◆ **WHAT YOU SHOULD DO**
Set out word for word the line that contains "Viewport: 846px width, 431px" and each line after it, through the end of the data below, but exclude the pictures.

--- MATERIAL FOR THIS TASK Enclosed Below ---

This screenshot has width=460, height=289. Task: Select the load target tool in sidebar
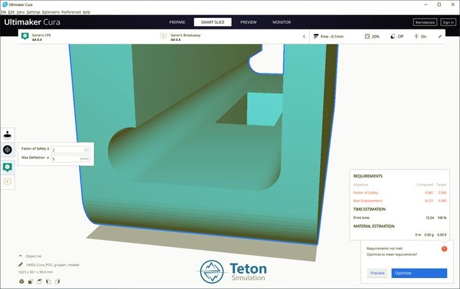click(x=8, y=150)
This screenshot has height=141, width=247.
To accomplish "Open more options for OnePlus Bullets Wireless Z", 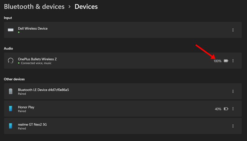I will coord(233,61).

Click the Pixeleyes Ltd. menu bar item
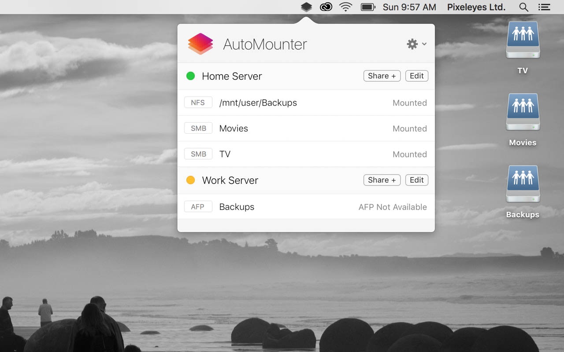[476, 7]
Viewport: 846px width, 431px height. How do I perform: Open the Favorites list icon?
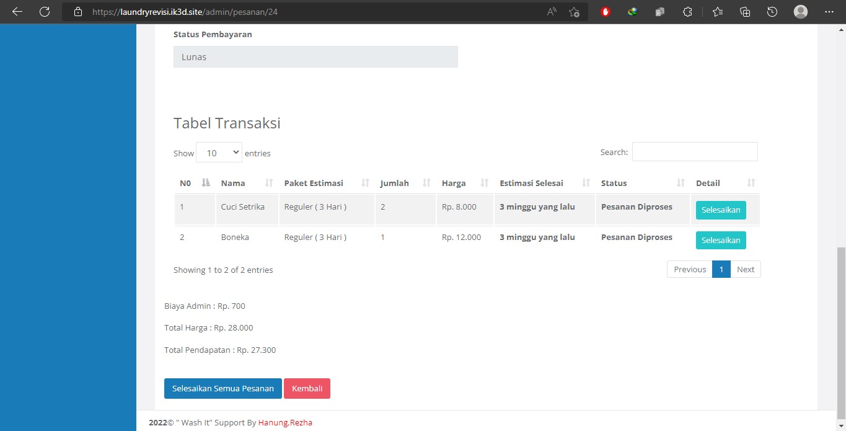(x=718, y=12)
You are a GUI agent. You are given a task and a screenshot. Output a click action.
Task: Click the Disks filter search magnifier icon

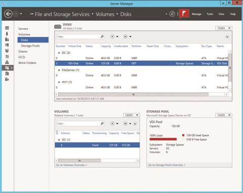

--- End of Enclosed MATERIAL FOR THIS TASK ---

◆ **TASK OUTPUT**
Viewport: 846px width, 431px height. How do I perform: Open the Favorites list icon?
(x=718, y=12)
You are a GUI agent. You are given a task and a screenshot. Output a click action.
Task: Click the Disks filter search magnifier icon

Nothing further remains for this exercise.